Could you rewrite the items starting with the line with "1568x539 pixels. Task: Click" and going on through the line with "Task: Click the blue down arrow on Defect 1", changing "Downloads" to "Exports" and leaving everything else unchanged?

================================

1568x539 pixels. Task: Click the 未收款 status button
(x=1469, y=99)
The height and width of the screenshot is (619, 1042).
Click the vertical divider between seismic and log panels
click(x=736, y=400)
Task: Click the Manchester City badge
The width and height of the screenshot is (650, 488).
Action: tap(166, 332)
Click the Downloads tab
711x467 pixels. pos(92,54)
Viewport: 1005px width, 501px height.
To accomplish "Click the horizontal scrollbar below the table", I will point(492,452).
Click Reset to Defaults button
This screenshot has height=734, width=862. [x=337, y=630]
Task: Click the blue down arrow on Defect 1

================================

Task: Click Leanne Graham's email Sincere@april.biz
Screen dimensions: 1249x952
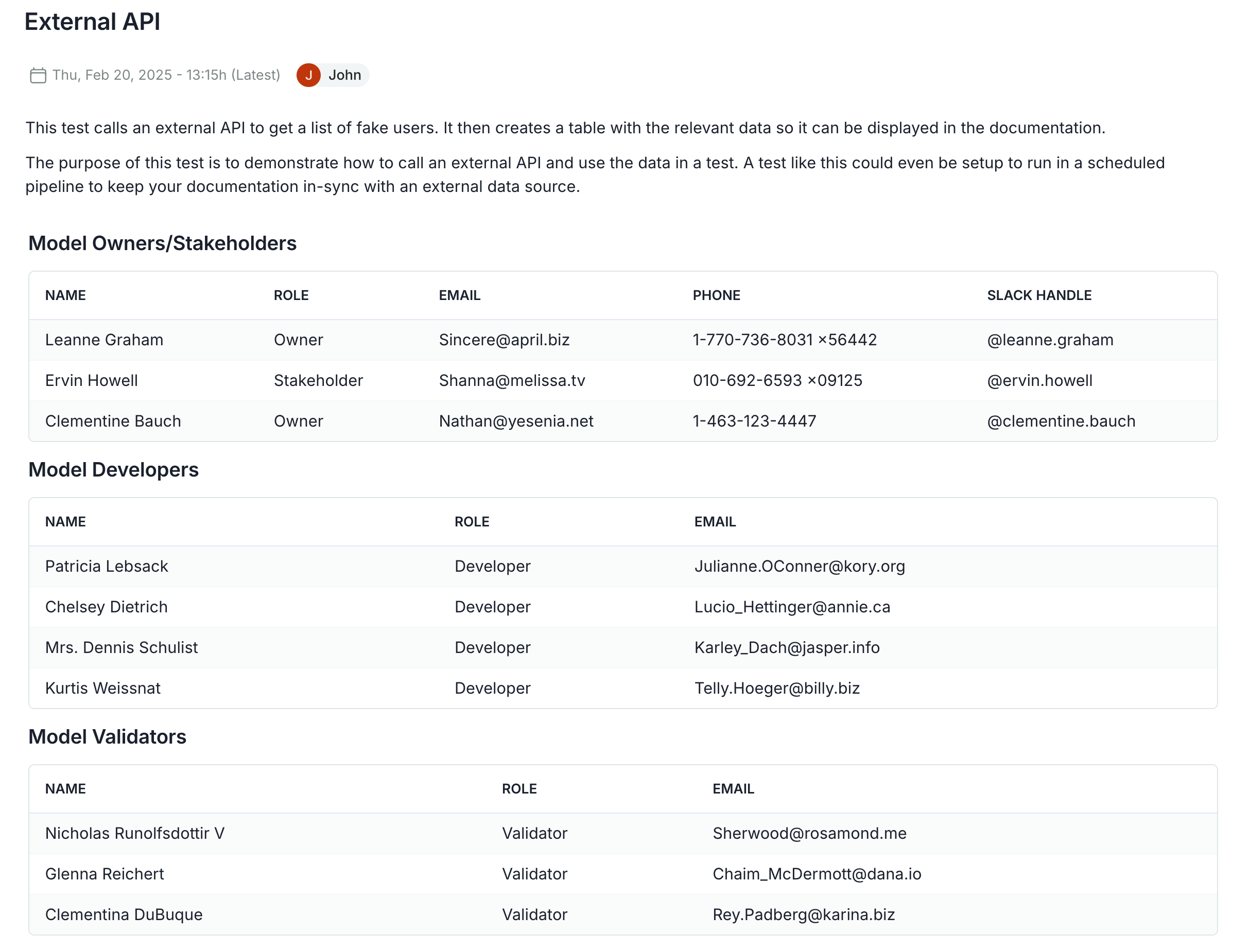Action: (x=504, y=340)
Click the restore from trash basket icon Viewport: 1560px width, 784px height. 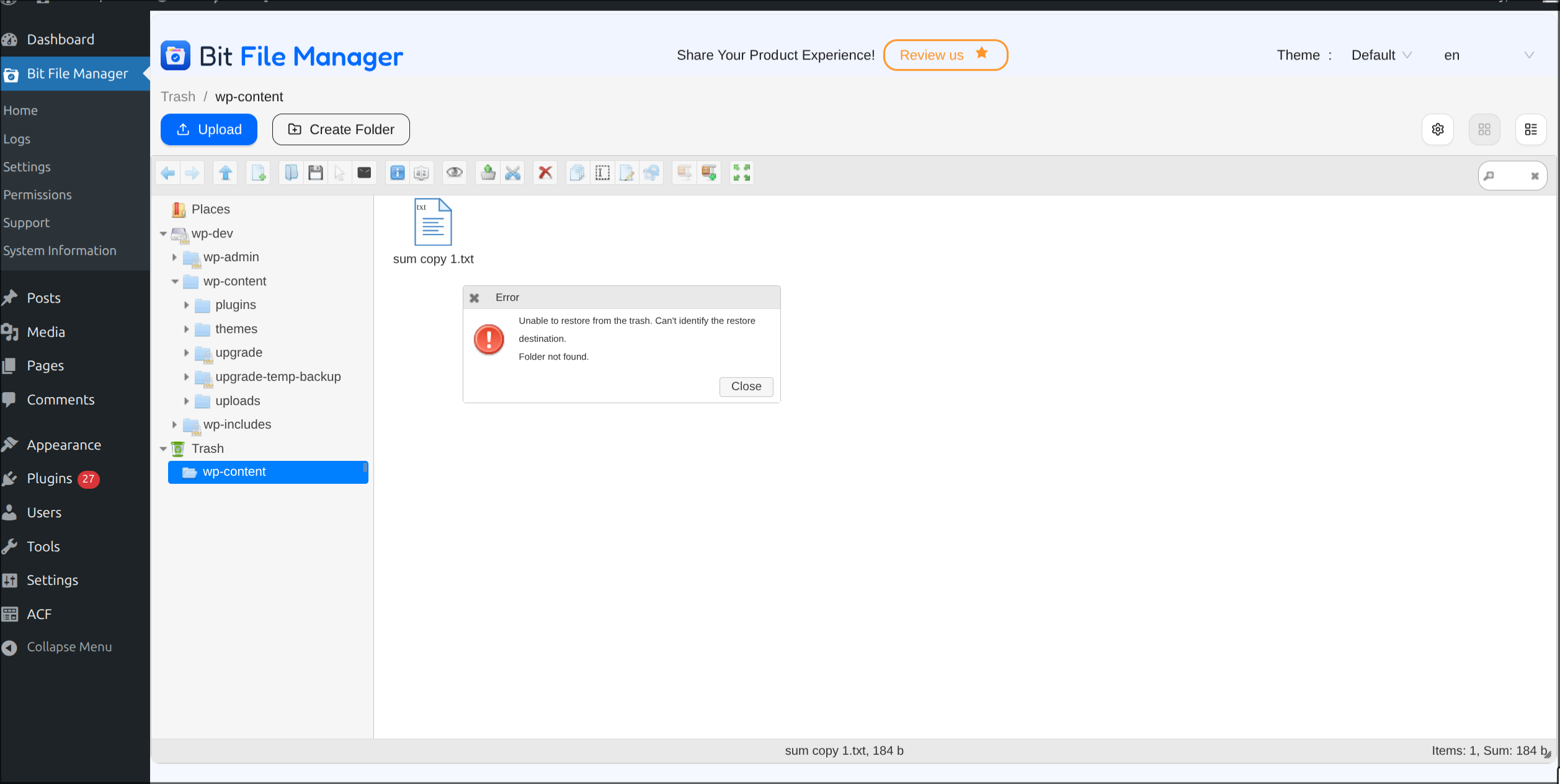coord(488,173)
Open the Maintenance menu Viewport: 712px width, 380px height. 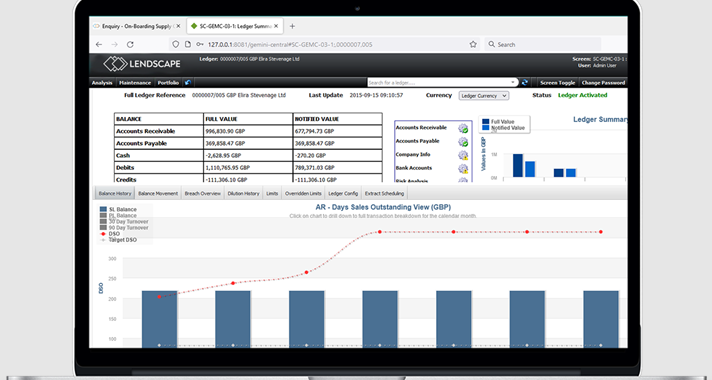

================================

◆ Response to the exercise ◆
1568x539 pixels. Task: Click the 未收款 status button
(x=1469, y=99)
The height and width of the screenshot is (619, 1042).
Click the vertical divider between seismic and log panels
click(x=736, y=400)
Task: Click the Manchester City badge
The width and height of the screenshot is (650, 488).
Action: tap(166, 332)
Click the Exports tab
711x467 pixels. pos(92,54)
Viewport: 1005px width, 501px height.
To accomplish "Click the horizontal scrollbar below the table", I will point(492,452).
Click Reset to Defaults button
This screenshot has height=734, width=862. [x=337, y=630]
Task: Click the blue down arrow on Defect 1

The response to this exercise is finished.